Ve akabinde Akşemseddin dilinden muştulanan sözlerini şöyle bağlar:

“-Begüm bu kalanın fetihi sen olasın, deyü âlem-i Şehzadelikte sana tebşir ettik.”

Tabii Fatih’in duymak istediği can alıcı sözlerdi, derhal gereğini yapıp fetih bir hayal değil hakikatin ta kendisi Feth-i Mübin olur da. Hele hakikatin tezahür ettiği gün ayağının tozuyla beyaz at üzerinde Topkapı’dan Kayser’e doğru Ayasofya’ya girdiğinde şükür secdesine varması var ya, bir ömre bedel secdeye kapanmanın adı bir hayattı. Öyle ya, bu yolda nice kayserlere karşı eğilmek bir dünya liderine yaraşmazdı, sadece o’na Allah’ın huzurunda secdeye kapanmak yaraşırdı, o da öyle yaptı zaten.

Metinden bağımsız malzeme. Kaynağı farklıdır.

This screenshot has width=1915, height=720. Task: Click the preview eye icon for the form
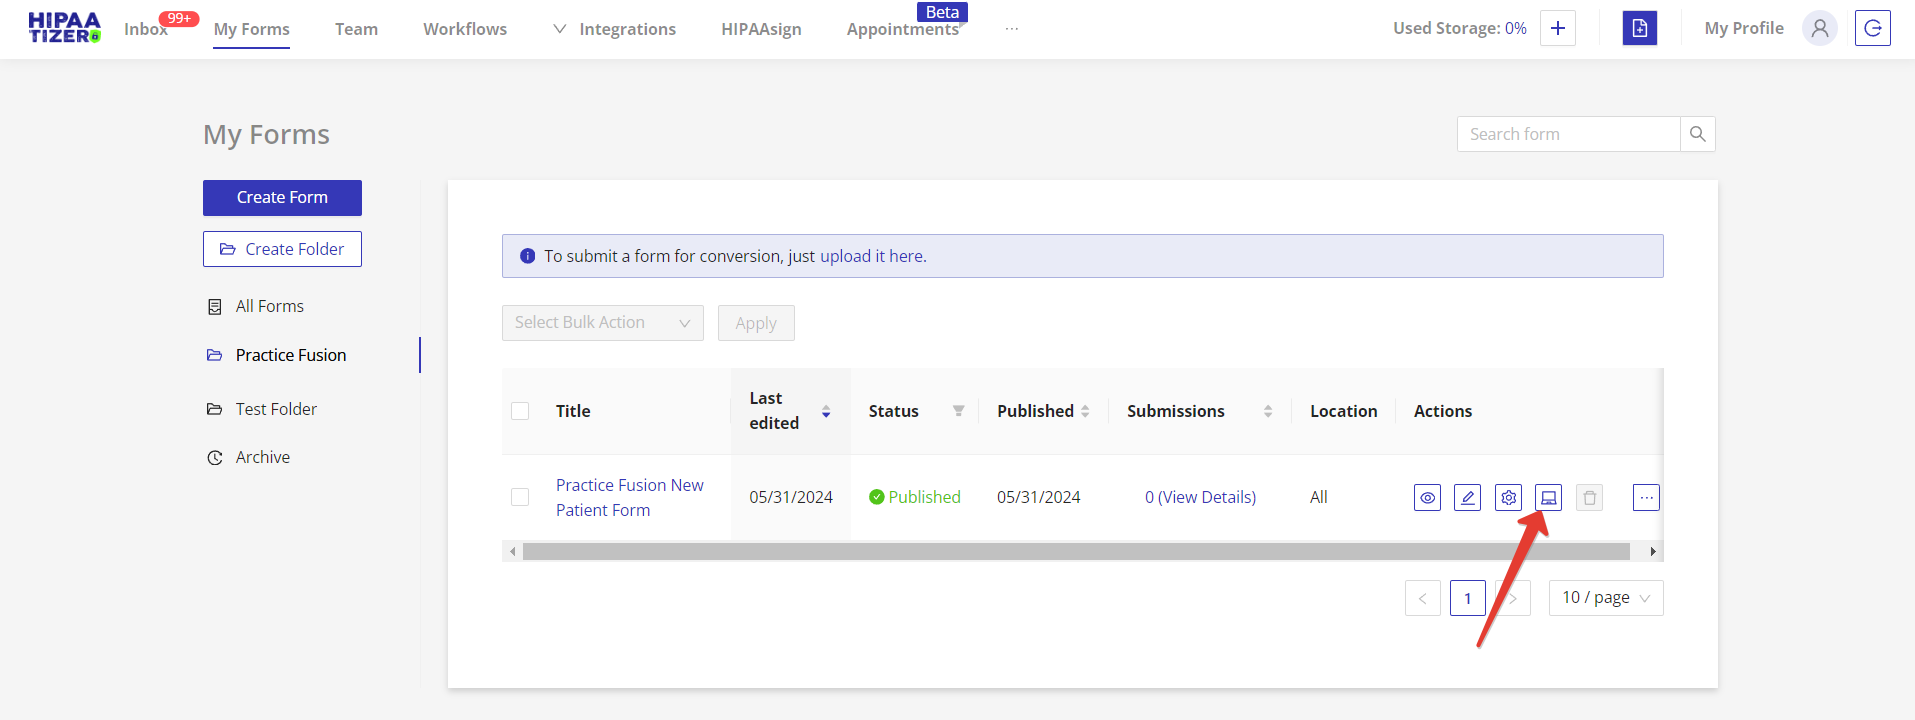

Peki, Fatih şükür secdesine varırda manevi başbuğu Akşemseddin boş durur mu, derhal ilk cuma namazını Fatih adına hutbe irad ederek şükrünü eda edecektir.

Gerçektende o anı yaşamak bir ömre bedel hayattır, ama yinede Bizans halkı şaşkın ve endişe içerisinde olup biteni tedirginlikle izleyecektir. Oysa tedirginliğe mahal ortada bir durum yoktu ki. Nasıl olsun ki, bikere Fatih Ayasofya’ya girdiğinde tüm endişeleri giderecek adına yakışır tavrıyla Patriğe şöyle çağrıda bulunur bile:

“-Ben Sultan Mehmet! Ayağa kalk! Sana ve arkadaşlarına ve bütün halka söylüyorum ki, bugünden itibaren artık ne hayatınız, ne de hürriyetiniz hususunda benim gazabımdan korkmayınız.”

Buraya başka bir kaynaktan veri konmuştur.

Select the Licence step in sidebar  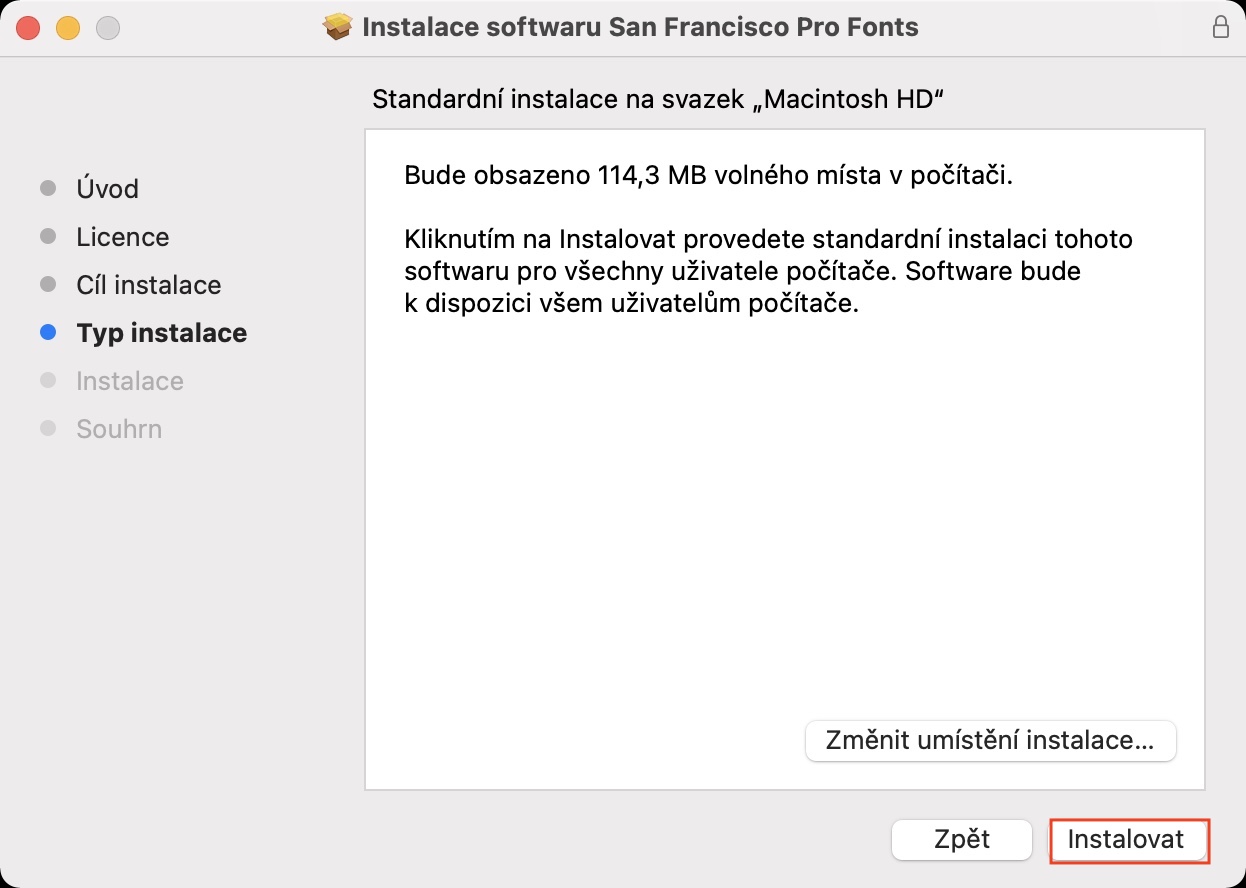122,237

Derken yüreklere su serpen bu müthiş ferahlatıcı sözlerle fethin ruhu hürriyet fermanıyla çerçevesi çizilmiş olur da. İşte Fatih çizdiği bu hürriyet fermanı çerçeveyle Bizans halkının gönlünü fethettiği gibi Patriğin tayini ve himayesini üstüne alacaktır. Böylece tüm bu olup bitenler karşısında Lukas Notaras “Latin serpuşu görmektense Türk sarığı görmek yeğdir” demekten kendini alamayacaktır. Ne diyelim ecdadımız bu, onlar gönüller yıkmak için değil gönüller fethetmek için var olmuşlardır hep. Üstelik bunu yaparken de sadece insanları bir arada el ele gönül gönüle tutmakla kalmamışlar, Sakarya’yı Tuna’dan, Dicle’yi de Nil’den ayrı tutmayarak nehirleri de birbirine dost kılmışlardır. Hiç şüphe yoktur ki buna şehirlerde, yani Anadolu ve Rumeli yakaları da dâhildir. Öyle ki bir yüzü Anadolu’ya, bir yüzü de Avrupa yakasına bakacak şekilde yakınlaşırlar. Yakınlaştıkça da Beylerbeyi en güzide gerdanlığımız olur. Derken bu güzide kaynaşmalar eşliğinde Bab-ı Âli yediden yetmişe hemen herkesin selamlığı hale gelir. Bu demektir ki bunda böyle Bab-ı Hümayundan Bab-üs-Selam’a kadar her ne devlet kapısı varsa hemen hepsi İstanbul’un Rumeli yakasında insanlığa soluk olmak için var olurken, keza Anadolu yakası da Devlet-i Aliyye’nin misyonunu sırtlayacak göz bebek olacaktır. Tabii tüm bunların ötesinde Fatih Sultan Mehmed tarafından çerçevesi çizilen bu geniş hürriyet fermanı, gözü karalığıyla ün salmış Yavuz Sultan Selim gibi padişahı bile uymaya mecbur kılacak nizamname olacaktır.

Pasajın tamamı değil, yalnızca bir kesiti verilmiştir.